Aleph jobs not running - batch queue stuck

Occasionally a ticket will come in with the staff member reporting that he/she submitted a job at xx:xx and it still hasn't run. Follow the instructions below to find and kill the stuck job and unlock the library.

Step-by-step guide

Amazingly enough, ExLibris does not have a util or function to kill or stop an individual batch job once it's been started. In order to stop a job, then, you will need to get to a command-prompt and execute a "kill" command. The following instruction on how to do so are located in the old PRB system:

PRB Ref: 000005397 (6/16/2003)

Problem: Is there a safe way to stop a job once it has begun?

Answer:Killing jobs is a unix system function and you should consult your unix system administrator for whatever local policies you might have.That said, we can offer these guidelines:There are ALEPH utilities for stopping servers (util w), daemons (util e), and the batch queue (util c). If these don't work, you may need to kill the underlying process in a fashion similar to what we describe below. (See PRBs 001, 077, and 2129.)There is no utility for stopping a batch job. You need to use the unix "kill" command.First, you should be certain that the job really needs to be killed. Consult PRB 850 in this regard.

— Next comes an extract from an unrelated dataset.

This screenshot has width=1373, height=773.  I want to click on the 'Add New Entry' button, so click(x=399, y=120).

1.Locate the processes associated with the job, you enter a command like this: "ps -ef | grep manage_01". (Note: some systems may require tick-marks: "ps -ef | grep 'manage_01'".) You should not include the "p_" prefix.

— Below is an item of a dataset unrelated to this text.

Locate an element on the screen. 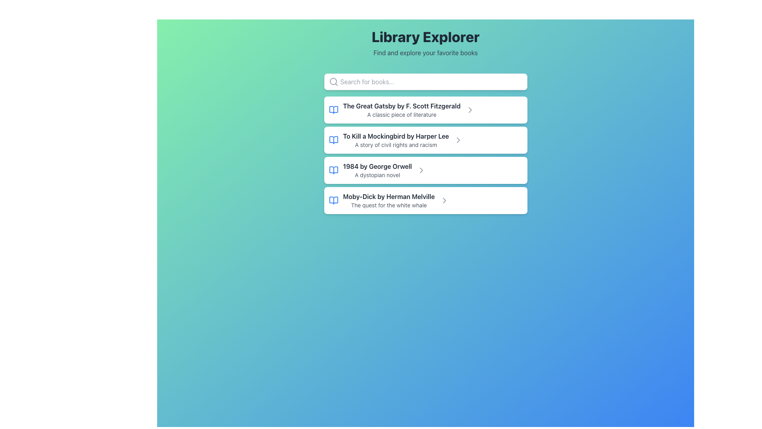  the text label displaying the title and author of the fourth book entry in the vertically stacked list, located above the subtitle 'The quest for the white whale' is located at coordinates (389, 196). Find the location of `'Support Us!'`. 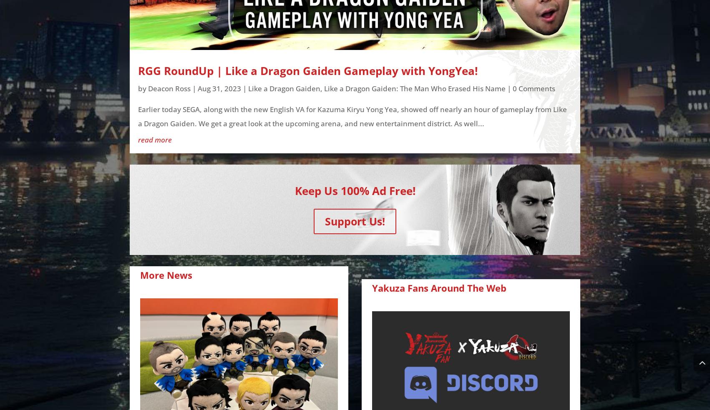

'Support Us!' is located at coordinates (355, 221).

For example, you see this:

aleph 7207 7178 0 11:37:24 pts/7 0:00 grep manage_01
aleph 8651 7730 0 00:55:28 ? 0:00 csh -f p_manage_01_a VCU01,1,0000 00000,999999999,,4, p_manage_01 3
aleph 7730 7729 0 00:54:42 ? 0:00 csh -f /exlibris/a50_5/aleph/proc /p_manage_01 VCU01,1,000000000,999999999,,4,
aleph 19001 8595 21 08:36:54 ? 137:51 /exlibris/a50_5/aleph/exe/rts32 b_manage_01_a

 2.Then you do a kill command for each process. The process number you enter in is the first number in the line. You can include multiple processes in a single kill command. Your grep process will show up in the display. You don't want or need to kill that.

 

You would enter in:

 

kill -1 8651 7730 19001

 

Do the "ps -ef | grep" to verify they are gone.

 

If not, repeat the process using "kill -9" instead:

 

kill -9 7730 19001
3. When you kill a job like this, it will leave the library locked. Before restarting the job you will need to use util c/6 to unlock the library.

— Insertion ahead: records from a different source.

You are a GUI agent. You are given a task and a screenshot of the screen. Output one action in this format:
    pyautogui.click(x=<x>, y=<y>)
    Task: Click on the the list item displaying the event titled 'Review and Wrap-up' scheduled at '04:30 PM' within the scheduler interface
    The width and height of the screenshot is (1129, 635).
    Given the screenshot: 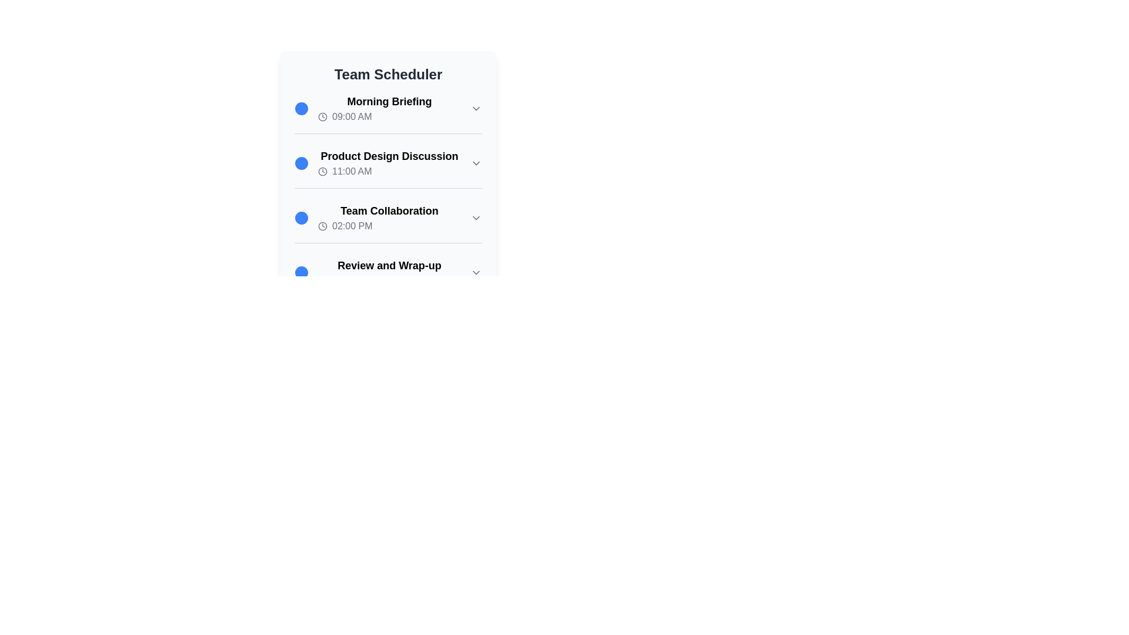 What is the action you would take?
    pyautogui.click(x=389, y=272)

More Answer: The above sequence should be enough. The kill -1 (or -9) should kill all subsidiary processes which were spawned. As a double-check you can look for tables this job might be loading:

ps -ef | grep -i z9

or 

ps -ef | grep -i z0

NOTE: The "Task Manager" in the GUI also provides an indicator of the parent process' PID. It doesn't provide the spawned processes' PIDs, however.